What her mother didn’t tell the class was that the Eye of Horus served as a symbol for the Radix. Studying the udjat eye, Cori could see how the iris and the lines beneath it mimicked the basic shape of the letter R. Over the centuries, the eye inspired use of the Rx symbol as shorthand for the Radix.
She remembered something else about Horus; it meant “above” in the ancient Egyptian language. She aimed her headlamp above the eye symbol. Near the ceiling, one stone jutted an inch from the wall, forming a ledge. Was something up there?

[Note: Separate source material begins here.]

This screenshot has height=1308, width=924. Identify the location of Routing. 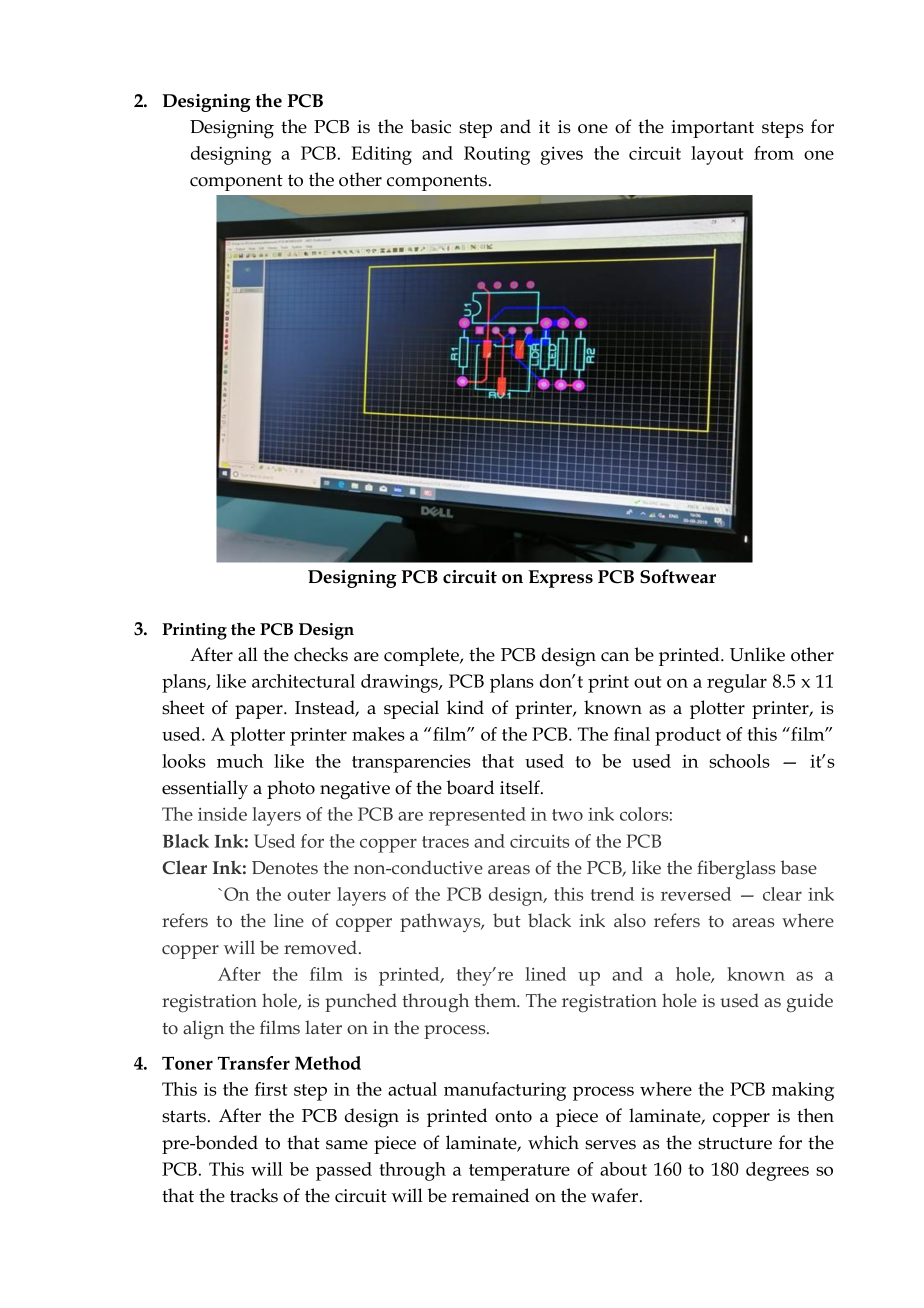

She clutched the rough-hewn wall, then raised herself out of the water. She ran her fingers along the surface. Nothing on the outer edge. Pushing her hand higher, moving her palm over the stone, she found she couldn’t touch the wall behind the ledge. Reaching inside the small alcove was impossible from down here. Cori embraced the wall, climbing until she could peer over the stone. A black metal box waited inside the alcove. She smiled, coaxing the box from its hiding place. Heart pounding, she became lost in the dizzy thrill of discovery. Was the Scintilla inside? Hugging the box, she eased back into the murky water.
A short time later, Cori found Wurm in the maternal tower. He was basking in the glow of a fire in Jung’s small kitchen. She caught his gaze as he noticed the box in her hands.
“Good lord, child. What did you find in Jung’s labyrinth?”
“I hope it’s the Scintilla.” She glanced around. “Where’s Lucrezia?”
“Vanished.” He shrugged, warming his hands. “I laid her on Jung’s bed. Someone claimed her body while we were in the maze. Probably the person we saw outside the tower. Probably the Borgias.”